Excerpt (simplified):
1 2 3 4 5 6 7 |
theorem upperBound
{J : Type*} [Fintype J]
{E : Type*} [NormedAddCommGroup E] [InnerProductSpace ℝ E] [FiniteDimensional ℝ E]
(D : locRegDatum E (λ j => F j)) … :
M_max.toContinuousLinearMap ‖_‖_+^… := by
-- blueprint: handle empty case, nondegenerate case, glue inequalities, etc.
… |
6. Implementation and Reproducibility
Numina-Lean-Agent is accessible at https://github.com/project-numina/numina-lean-agent and includes:
- A Python MCP server (FastAPI) managing tool registration, schema specification, and handler execution.
- The
lean-lsp-mcpadapter (Dressler 2025) for Lean v4.26.0. - A LeanDex theorem index (based on LeanExplore) covering mathlib and FLT.
- Gemini-based informal-prover functionality.
- CLI and notebook interfaces for benchmark execution and interactive use.
Reproducibility involves standard open-source installation and configuration steps. Adding new MCP tools is protocol-driven (subclass a handler and register it in mcp/tools.py), reflecting the modularity of the architecture (Liu et al., 20 Jan 2026).
7. Limitations and Prospects
Numina-Lean-Agent exhibits several constraints:
- Readability: Generated proofs, while functional, may lack high-level structuring and remain overly tactic-driven compared to hand-written mathematical code.
- Type-level brittleness: Certain type conversions (e.g., Real to NNReal) may challenge the agent, necessitating occasional human intervention or pre-processing.
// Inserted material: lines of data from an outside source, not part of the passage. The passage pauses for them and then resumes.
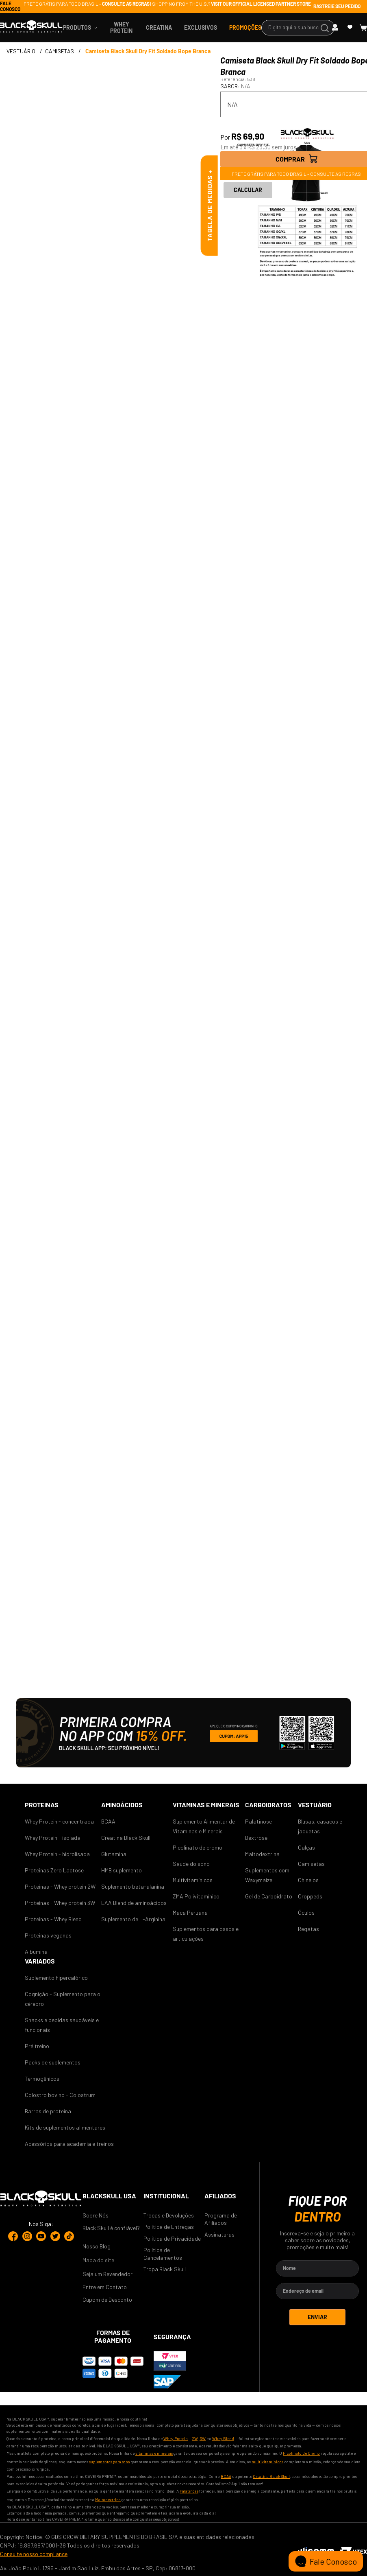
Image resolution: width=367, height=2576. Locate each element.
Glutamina (113, 1853)
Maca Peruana (190, 1912)
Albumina (36, 1951)
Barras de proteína (48, 2111)
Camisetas (311, 1863)
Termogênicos (42, 2078)
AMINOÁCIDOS (122, 1804)
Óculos (306, 1912)
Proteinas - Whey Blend (53, 1919)
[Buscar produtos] (326, 27)
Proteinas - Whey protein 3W (60, 1902)
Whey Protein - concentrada (59, 1821)
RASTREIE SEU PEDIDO (336, 6)
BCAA (108, 1821)
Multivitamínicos (193, 1879)
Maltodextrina (262, 1853)
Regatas (308, 1928)
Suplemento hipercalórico (56, 1977)
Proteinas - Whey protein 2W (60, 1886)
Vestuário (315, 1804)
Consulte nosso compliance (33, 2553)
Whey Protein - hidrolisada (57, 1853)
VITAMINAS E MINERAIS (206, 1804)
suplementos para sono (109, 2461)
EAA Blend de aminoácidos (134, 1902)
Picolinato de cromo (197, 1847)
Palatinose (258, 1821)
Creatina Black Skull (125, 1837)
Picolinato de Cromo (301, 2453)
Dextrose (256, 1837)
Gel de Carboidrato (268, 1896)
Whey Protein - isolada (52, 1837)
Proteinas (42, 1804)
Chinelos (308, 1879)
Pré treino (37, 2045)
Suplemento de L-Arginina (133, 1919)
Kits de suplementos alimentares (65, 2127)
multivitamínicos (267, 2461)
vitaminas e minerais (154, 2453)
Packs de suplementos (52, 2062)
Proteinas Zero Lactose (54, 1870)
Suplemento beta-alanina (132, 1886)
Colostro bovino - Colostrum (60, 2094)
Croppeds (310, 1896)
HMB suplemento (121, 1870)
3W (203, 2438)
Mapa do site (98, 2260)
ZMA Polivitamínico (196, 1896)
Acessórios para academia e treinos (69, 2143)
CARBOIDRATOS (268, 1804)
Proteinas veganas (48, 1935)
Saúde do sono (191, 1863)
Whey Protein (175, 2438)
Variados (40, 1961)
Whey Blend (223, 2438)
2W (195, 2438)
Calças (306, 1847)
- Scalability: Very large formalization efforts can trigger context limitations, though the subagent mechanism partially mitigates this in practice.
Planned enhancements target high-level proof planning (to induce idiomatic Lean constructs such as @[simp] lemmas), improved type inference guidance, deeper neural subgoal decomposition for scalability, and more user-friendly interfaces for blueprint-guided workflows and MCP decision inspection. The open, protocol-driven design supports future integration of specialized tools and evolving LLM architectures (Liu et al., 20 Jan 2026).
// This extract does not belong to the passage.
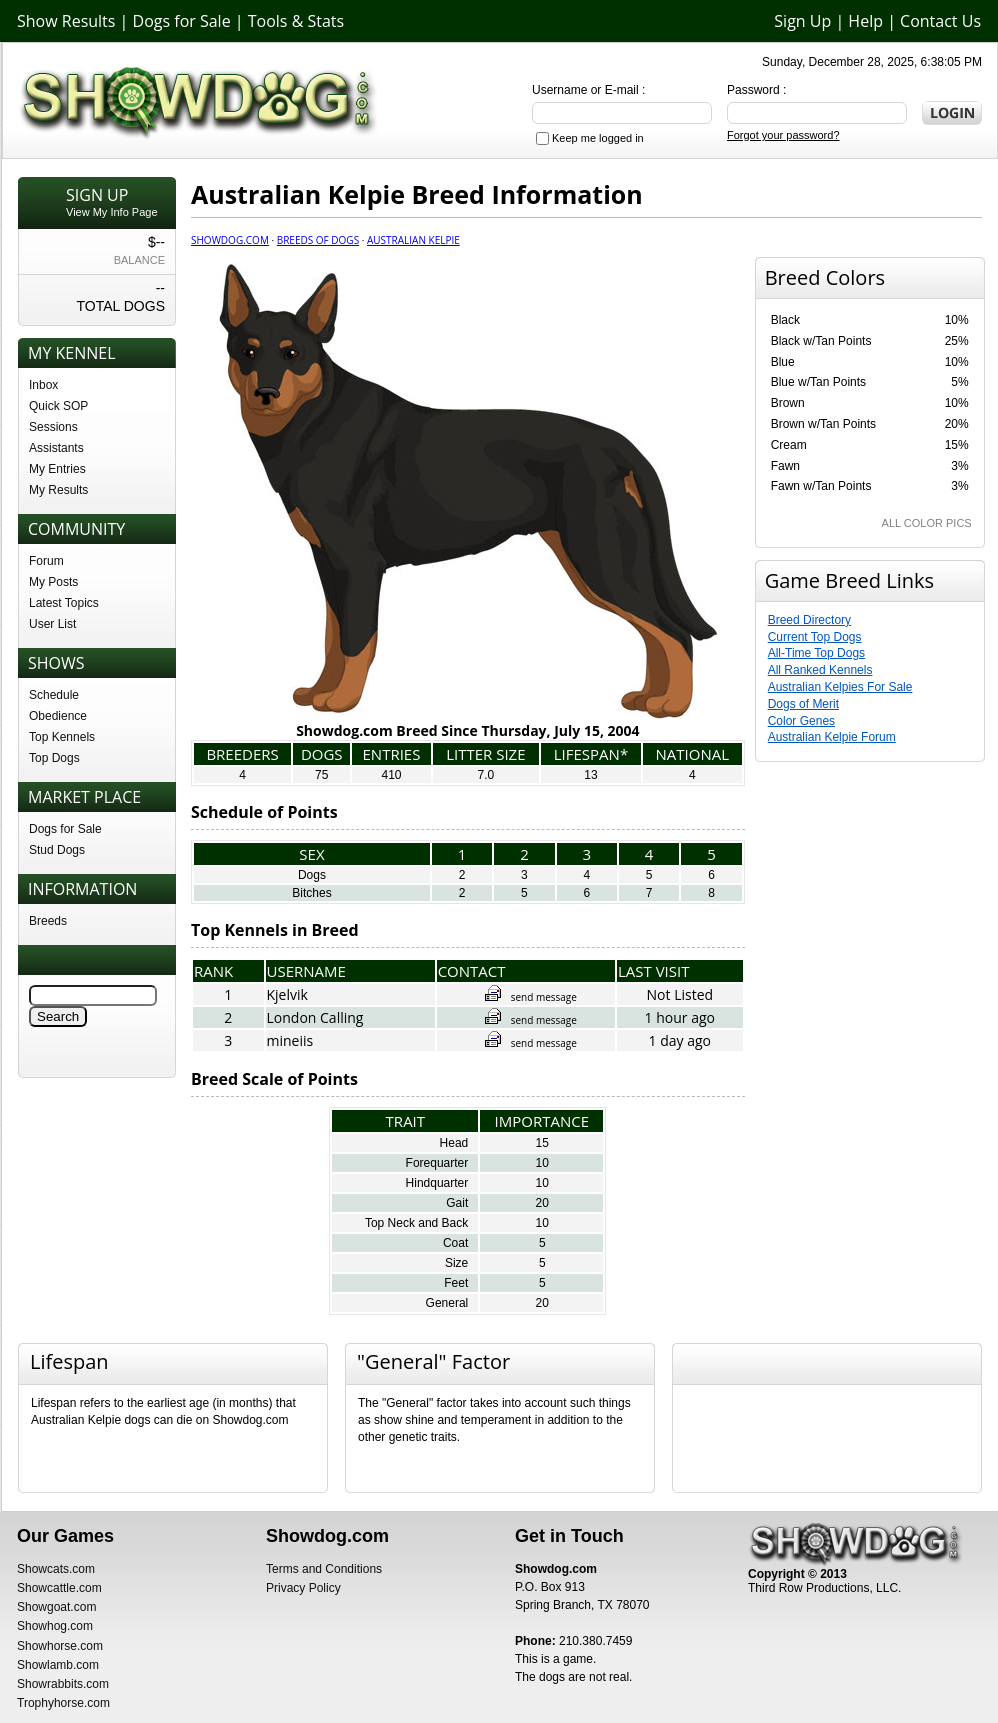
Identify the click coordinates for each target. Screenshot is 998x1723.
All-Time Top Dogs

In conclusion, Numina-Lean-Agent exemplifies a generalizable, model-agnostic approach to formal mathematical reasoning, leveraging lightweight orchestration and general code agents to solve benchmark tasks and enable collaborative, large-scale formalization. Its architecture supports extensibility and adaptability for advanced research in automated formal mathematics.